A continuous risk score accurately predicted waitlist dropout and post-liver transplantation outcomes in patients with hepatocellular carcinoma, even over the course of several UNOS policy changes, researchers reported.

“Multiple policy updates to the exception point system have been needed to adjust for practice changes and to balance transplant equity between HCC and non-HCC patients,” Miho Akabane, MD, of the division of abdominal transplant at Stanford University Medical Center, and colleagues wrote in Clinical Gastroenterology and Hepatology. “The Hazard Associated with LT for HCC (HALT-HCC) score has been previously reported as an effective continuous metric for predicting various outcomes in LT for HCC, including response to locoregional therapy and post-LT recurrence and survival, offering advantages over dichotomous morphology-based scores.

Liver
“These findings underscore the value of incorporating a continuous scoring system in decision-making for HCC patients,” Miho Akabane, MD, and colleagues wrote in Clinical Gastroenterology and Hepatology. Image: Adobe Stock.

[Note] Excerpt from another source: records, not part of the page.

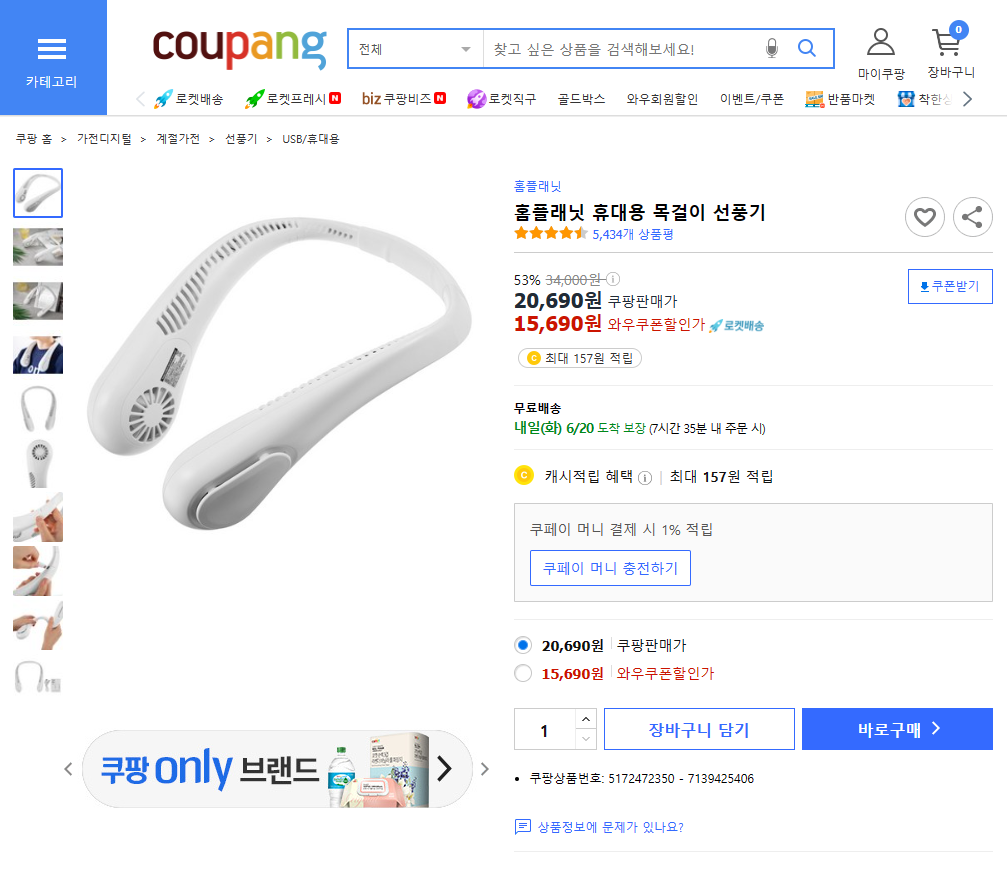1007x895 pixels.
Task: Click the voice search microphone icon
Action: (x=771, y=48)
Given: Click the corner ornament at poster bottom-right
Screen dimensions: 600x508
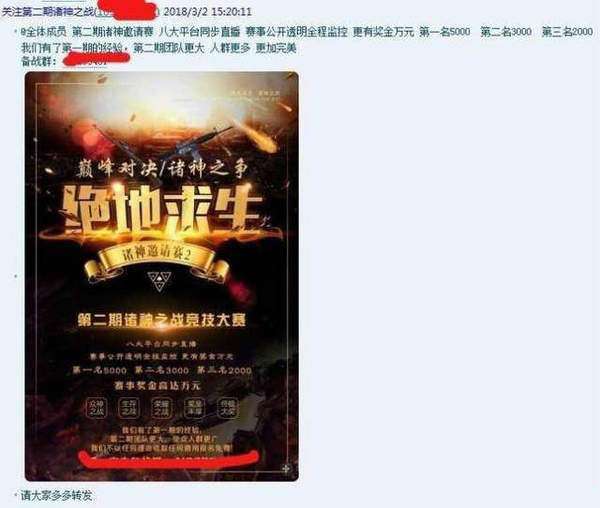Looking at the screenshot, I should pos(286,468).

“However, its initial design focused on evaluating post-LT outcomes, and there have been no studies exploring its role in stratifying waitlist dropout risk.”

Using the UNOS database from 2012 to 2021, Akabane and colleagues developed and validated a competing risk model to assess HALT-HCC’s accuracy vs. other HCC risk scores in predicting waitlist dropout and post-transplant outcomes among 23,858 LT candidates with HCC. Researchers divided the study period into three policy eras: pre-“Delay and Cap” (January 2012-September 2015), “Delay and Cap” (October 2015-April 2018) and median MELD at transplant minus 3 points (MMaT-3) (May 2019-December 2021).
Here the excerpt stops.